For the Christian, who knows and loves the Bible, it may be easy to see this account in Genesis 28 as normative, especially since God Himself seems to confirm Jacob’s understanding. Yea, the idea that God speaks to people in visions and dreams, just like He did with Jacob, is an increasingly influential sentiment in the church worldwide. And even a cursory reading of the Old Testament would seem to support this viewpoint. Worship in the Old Testament, and especially within the covenant nation of Israel, was very much built around meeting with God in one very specific place, where the prophets and priests would meet with God and hear from Him (think of Isaiah in Isa 6). Though meeting with and hearing from God was slightly nuanced at different times and with different people, the fact seems clear that there was a face-to-face element to it. So are the modern proponents of prophecy[1], visions, and dreams correct?  Should the modern Christian expect to hear from God like Jacob did, to see Him in a dream or vision?

The question we must answer is this: where do these two yellow-brick roads lead?  For the Biblical-oriented Christian, we have to answer that they lead to the same Oz that all other roads in the Old Testament lead to: Christ! The New Testament believer mustn’t see as normative the experiences and interactions with God which Old Testament believers had. The writer of Hebrews makes this very clear right at the beginning of his letter: “Long ago, at many times and in many ways, God spoke to our fathers by the prophets, but in these last days he has spoken to us by his Son.” In fact, Christ Himself makes the direct assertion that He is the fulfillment of Jacob’s dream in His calling of Nathanael in John 1:51 – He is the ladder on which the angels of God traverse. But the question still remains: how do we, Christians living in a world separated by 2000 years from Christ walking around on this Earth, hear from God and meet with Him? We come to Christ. But how exactly does Christ mediate these two blessings of meeting with and hearing from God to us? We hear from Him in His Word, the Bible. Peter makes this abundantly clear in II Peter 1, that “He has given us everything we need for life and godliness through the knowledge of Him who called us.” Where do we get this knowledge?  Is it from a personal encounter with God?  Peter argues at the end of chapter 1 that it is only through the written and inspired Word of God, which is better than a personal experience of God, such as his own experience of seeing Christ transfigured on the mountain. So we hear from God by reading His Word, but how do we meet with Him? The writer to the Hebrews also makes this clear in chapter 10, verses 19-25. In short, he says that we “enter the Holy places by the blood of Jesus,” “we draw near” to God as we gather with His church. Thus the command in verse 25 to not neglect the gathering together emphasized this point. Christ is spiritually present when the church gathers together in His name.

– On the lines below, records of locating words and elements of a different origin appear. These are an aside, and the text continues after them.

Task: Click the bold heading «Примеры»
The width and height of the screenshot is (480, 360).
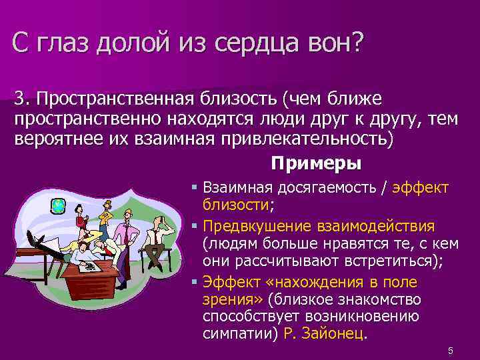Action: coord(316,163)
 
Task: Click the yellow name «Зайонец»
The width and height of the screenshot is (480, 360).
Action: coord(325,333)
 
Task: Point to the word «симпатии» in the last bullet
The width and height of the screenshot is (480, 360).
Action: coord(234,333)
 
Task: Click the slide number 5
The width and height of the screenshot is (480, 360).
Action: coord(451,351)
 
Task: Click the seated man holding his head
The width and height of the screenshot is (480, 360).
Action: coord(158,233)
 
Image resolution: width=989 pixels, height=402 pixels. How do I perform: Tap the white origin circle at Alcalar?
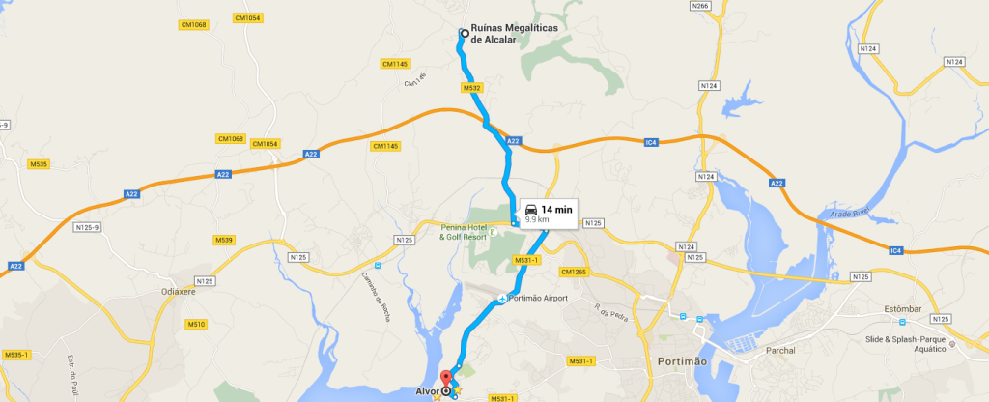pyautogui.click(x=464, y=33)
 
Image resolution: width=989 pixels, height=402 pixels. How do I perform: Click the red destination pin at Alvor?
pyautogui.click(x=445, y=379)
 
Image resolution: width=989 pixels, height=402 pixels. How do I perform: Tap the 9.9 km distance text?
pyautogui.click(x=537, y=220)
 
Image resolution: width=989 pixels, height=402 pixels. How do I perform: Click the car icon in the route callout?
pyautogui.click(x=531, y=209)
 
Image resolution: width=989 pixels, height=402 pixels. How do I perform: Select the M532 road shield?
pyautogui.click(x=472, y=88)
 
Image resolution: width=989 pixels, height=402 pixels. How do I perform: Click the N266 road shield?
pyautogui.click(x=701, y=6)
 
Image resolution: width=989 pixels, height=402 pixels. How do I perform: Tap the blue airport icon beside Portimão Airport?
pyautogui.click(x=501, y=298)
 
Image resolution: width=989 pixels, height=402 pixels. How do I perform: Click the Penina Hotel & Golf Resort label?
pyautogui.click(x=463, y=231)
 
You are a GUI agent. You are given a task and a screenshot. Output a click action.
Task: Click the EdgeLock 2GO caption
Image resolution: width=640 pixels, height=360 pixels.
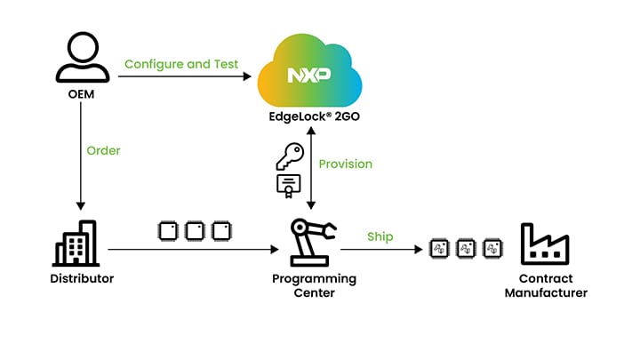(310, 116)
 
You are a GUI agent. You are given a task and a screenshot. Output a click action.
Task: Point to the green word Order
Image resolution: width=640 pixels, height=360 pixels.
(103, 150)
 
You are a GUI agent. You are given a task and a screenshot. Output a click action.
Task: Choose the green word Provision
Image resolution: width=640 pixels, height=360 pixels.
(346, 164)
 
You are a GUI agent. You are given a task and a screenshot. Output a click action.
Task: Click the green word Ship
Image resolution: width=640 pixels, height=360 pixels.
(380, 236)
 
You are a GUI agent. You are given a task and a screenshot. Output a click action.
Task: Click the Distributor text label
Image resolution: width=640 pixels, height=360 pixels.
(82, 279)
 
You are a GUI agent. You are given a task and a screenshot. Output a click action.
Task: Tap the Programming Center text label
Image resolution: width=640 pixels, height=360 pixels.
(314, 285)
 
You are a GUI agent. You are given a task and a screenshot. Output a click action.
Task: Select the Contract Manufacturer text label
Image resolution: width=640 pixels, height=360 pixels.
(545, 285)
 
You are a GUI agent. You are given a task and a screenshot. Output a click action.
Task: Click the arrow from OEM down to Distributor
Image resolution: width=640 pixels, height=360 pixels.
(81, 160)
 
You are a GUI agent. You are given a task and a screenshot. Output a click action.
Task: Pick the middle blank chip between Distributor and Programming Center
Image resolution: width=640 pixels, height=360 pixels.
(194, 231)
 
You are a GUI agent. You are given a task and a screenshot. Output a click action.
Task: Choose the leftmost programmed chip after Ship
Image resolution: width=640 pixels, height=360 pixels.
(437, 249)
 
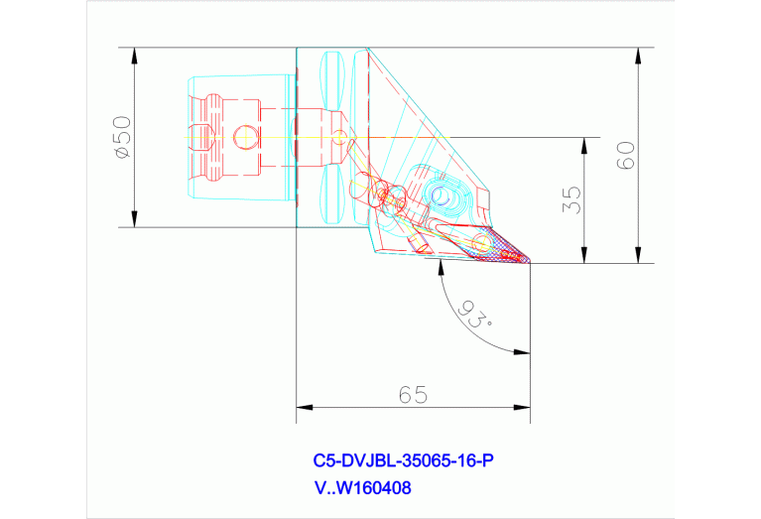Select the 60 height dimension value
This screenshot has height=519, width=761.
(626, 155)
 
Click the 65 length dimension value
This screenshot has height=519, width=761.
(413, 395)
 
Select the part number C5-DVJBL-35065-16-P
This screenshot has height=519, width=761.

So when someone asks how you can know God, hear from Him, or meet with Him, the answer for believers today is that God has spoken to us in the Bible, we meet with Him in the corporate gathering of the church, and that seeking any experience of God outside of those two things is counter to the entire storyline and arc of the Bible. It would certainly behoove Dorothy to stay on the yellow-brick road. 

Keith Kauffman attended University of Maryland (B.S.) and Capital Bible Seminary(M.Div.). Keith currently works at the National Institutes of Health in Bethesda, MD, working in the Laboratory of Parasitic Diseases studying the immune response to Tuberculosis. Keith serves as a elder at Greenbelt Baptist Church.


[1] I mean this in the full sense of an individual hearing directly from God personally and verbally.